Im Februar jährte sich das Gründungsjubiläum der Güstener Radsportler nun zum 60. Mal und auch wenn die damaligen Gründungsmitglieder heute nur noch in ihrer Freizeit in die Pedale treten, ist der Kontakt untereinander nie abgebrochen. „Alle zwei Jahre treffen wir uns. Auch wenn nicht immer alle Zeit haben, ist es schön, die alten Weggefährten regelmäßig wiederzusehen“, freut sich Osterburg.
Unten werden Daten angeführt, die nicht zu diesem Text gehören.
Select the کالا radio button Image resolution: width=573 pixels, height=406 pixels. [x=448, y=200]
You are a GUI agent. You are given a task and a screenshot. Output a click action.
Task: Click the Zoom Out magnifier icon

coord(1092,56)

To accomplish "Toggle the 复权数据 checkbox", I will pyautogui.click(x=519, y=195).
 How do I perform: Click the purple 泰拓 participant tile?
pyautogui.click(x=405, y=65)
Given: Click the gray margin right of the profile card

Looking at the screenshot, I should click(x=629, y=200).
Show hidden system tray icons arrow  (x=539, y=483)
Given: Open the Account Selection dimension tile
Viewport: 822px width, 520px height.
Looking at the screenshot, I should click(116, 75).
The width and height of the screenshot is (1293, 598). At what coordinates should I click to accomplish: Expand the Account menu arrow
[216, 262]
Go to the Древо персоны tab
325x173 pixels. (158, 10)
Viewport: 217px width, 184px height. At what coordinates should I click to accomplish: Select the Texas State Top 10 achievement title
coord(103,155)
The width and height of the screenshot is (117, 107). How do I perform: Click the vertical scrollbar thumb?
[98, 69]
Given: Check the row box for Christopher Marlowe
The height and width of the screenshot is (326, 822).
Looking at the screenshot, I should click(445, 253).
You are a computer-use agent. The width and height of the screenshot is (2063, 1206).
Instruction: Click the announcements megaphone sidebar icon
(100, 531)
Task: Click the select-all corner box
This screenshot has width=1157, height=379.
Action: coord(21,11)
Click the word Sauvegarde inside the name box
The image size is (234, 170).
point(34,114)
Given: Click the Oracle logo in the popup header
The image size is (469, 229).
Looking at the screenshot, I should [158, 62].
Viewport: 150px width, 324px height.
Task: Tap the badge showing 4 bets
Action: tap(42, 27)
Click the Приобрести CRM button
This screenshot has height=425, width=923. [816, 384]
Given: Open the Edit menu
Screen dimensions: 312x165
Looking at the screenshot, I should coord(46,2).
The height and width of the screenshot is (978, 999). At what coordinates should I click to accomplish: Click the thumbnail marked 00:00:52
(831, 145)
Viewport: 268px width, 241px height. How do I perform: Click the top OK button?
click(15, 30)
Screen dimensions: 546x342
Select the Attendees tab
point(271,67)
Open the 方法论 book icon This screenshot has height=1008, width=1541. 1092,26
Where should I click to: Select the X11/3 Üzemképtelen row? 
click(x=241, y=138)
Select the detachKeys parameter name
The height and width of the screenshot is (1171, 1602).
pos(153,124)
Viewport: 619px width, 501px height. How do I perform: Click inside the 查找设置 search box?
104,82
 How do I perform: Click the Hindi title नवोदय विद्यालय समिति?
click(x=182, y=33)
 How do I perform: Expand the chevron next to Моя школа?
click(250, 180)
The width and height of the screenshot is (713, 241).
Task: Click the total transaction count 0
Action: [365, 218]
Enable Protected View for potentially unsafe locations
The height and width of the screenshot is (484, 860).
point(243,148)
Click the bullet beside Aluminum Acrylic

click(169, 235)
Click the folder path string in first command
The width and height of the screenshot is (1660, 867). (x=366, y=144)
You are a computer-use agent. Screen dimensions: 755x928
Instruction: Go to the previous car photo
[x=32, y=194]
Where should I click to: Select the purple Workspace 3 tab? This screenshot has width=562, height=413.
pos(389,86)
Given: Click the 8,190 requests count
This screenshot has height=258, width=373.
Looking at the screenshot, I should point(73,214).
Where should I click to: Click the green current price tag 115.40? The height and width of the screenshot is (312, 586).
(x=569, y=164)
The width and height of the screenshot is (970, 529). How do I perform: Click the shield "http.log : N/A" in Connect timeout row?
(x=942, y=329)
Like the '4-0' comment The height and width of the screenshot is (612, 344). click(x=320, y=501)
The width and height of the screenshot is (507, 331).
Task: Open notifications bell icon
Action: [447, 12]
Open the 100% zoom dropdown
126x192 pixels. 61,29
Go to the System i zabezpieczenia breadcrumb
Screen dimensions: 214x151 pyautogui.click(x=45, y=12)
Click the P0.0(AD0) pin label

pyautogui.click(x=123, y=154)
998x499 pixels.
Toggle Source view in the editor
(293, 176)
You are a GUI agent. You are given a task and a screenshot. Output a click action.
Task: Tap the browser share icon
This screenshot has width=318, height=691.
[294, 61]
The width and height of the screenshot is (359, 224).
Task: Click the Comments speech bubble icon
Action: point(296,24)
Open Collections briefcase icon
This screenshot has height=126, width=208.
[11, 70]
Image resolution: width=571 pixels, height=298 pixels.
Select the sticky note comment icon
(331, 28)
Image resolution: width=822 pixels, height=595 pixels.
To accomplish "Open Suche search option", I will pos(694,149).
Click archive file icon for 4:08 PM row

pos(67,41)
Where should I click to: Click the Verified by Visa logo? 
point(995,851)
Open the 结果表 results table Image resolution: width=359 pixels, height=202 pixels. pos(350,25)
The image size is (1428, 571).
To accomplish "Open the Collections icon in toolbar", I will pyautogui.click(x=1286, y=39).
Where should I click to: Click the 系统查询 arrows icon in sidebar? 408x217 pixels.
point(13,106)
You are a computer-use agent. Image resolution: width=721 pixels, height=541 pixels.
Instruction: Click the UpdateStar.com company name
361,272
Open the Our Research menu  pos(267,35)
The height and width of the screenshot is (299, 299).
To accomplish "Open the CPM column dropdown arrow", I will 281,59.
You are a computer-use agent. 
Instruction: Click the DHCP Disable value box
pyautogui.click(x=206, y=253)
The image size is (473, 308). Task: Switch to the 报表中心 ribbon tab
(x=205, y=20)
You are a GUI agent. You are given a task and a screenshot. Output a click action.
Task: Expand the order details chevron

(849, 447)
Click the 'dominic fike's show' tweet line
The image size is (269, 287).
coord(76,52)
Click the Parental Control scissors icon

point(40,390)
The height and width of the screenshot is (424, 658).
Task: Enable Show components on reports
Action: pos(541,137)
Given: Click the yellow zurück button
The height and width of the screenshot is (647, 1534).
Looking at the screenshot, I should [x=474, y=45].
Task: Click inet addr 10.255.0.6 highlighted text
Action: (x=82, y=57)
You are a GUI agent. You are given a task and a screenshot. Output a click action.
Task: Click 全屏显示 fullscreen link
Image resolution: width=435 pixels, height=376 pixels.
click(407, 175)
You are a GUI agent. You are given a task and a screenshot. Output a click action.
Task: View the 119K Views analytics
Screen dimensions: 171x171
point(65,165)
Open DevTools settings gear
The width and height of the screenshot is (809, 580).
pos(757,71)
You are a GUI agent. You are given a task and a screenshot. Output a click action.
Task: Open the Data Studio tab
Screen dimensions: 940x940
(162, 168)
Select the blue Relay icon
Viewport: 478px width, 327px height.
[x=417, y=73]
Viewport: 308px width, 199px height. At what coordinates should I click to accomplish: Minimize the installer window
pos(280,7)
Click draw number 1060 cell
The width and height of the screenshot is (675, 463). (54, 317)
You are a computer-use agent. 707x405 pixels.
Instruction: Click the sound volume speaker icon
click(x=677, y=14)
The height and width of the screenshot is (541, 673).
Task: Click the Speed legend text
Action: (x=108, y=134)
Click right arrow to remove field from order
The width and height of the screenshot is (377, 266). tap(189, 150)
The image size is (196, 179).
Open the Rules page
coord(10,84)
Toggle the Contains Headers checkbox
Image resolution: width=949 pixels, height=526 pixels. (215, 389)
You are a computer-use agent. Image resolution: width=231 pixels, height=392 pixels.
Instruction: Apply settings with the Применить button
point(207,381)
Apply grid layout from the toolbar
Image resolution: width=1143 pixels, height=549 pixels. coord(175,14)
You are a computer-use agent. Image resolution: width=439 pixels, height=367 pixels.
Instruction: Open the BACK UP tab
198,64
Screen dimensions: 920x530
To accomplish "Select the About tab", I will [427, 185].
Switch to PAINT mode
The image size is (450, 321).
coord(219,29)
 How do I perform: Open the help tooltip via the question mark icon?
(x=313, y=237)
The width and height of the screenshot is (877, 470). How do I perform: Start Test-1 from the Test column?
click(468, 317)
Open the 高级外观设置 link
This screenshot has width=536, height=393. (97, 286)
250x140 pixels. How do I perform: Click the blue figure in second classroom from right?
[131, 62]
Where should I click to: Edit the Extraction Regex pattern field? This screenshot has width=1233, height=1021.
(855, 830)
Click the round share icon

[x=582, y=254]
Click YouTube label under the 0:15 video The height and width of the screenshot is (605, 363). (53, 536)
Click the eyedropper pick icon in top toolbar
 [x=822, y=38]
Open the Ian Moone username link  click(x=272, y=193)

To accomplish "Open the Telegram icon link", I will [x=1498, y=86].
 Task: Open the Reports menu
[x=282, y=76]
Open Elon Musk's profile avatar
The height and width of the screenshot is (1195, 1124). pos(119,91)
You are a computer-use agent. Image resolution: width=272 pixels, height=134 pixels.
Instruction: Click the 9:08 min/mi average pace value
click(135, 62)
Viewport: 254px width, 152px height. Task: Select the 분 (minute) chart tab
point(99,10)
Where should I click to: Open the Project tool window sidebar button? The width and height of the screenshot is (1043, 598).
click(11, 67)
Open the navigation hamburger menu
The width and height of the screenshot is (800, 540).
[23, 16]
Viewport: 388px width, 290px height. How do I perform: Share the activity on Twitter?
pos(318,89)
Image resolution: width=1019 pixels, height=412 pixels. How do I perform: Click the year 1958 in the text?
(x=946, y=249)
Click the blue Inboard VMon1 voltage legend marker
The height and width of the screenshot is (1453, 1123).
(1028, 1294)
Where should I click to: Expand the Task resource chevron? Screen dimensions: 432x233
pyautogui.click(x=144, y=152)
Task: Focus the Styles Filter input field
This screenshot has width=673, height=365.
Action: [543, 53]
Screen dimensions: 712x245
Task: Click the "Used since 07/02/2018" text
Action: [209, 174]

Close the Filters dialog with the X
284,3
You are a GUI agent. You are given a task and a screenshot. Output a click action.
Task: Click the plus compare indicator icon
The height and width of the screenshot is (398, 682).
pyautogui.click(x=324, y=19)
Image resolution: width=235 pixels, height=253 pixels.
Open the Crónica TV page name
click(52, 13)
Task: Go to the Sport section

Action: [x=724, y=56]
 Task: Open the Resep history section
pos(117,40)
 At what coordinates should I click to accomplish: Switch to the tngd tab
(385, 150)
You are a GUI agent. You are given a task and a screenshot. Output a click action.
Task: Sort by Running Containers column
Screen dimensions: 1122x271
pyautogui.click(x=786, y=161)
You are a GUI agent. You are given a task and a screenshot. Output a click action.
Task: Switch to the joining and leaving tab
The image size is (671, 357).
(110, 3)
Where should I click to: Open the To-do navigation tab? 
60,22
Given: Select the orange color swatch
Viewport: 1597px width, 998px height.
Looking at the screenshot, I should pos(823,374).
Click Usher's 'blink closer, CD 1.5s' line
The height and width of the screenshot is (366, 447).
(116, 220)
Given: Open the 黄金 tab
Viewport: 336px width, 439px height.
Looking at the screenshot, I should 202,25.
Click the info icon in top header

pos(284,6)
In diesem Jahr war ein ganz besonderes Treffen geplant. „Gemeinsam wollten wir mit dem Fahrrad nach Kleinmühlingen fahren, um an der Veranstaltung „Wir feiern die Friedensfahrt“ teilzunehmen. Leider musste diese aber auf Grund der Corona-Pandemie abgesagt werden.“ So bleiben vorerst nur die Erinnerungen, die das private Fotoarchiv wecken, um sich an die goldene Zeit des Radsports zurückzuerinnern.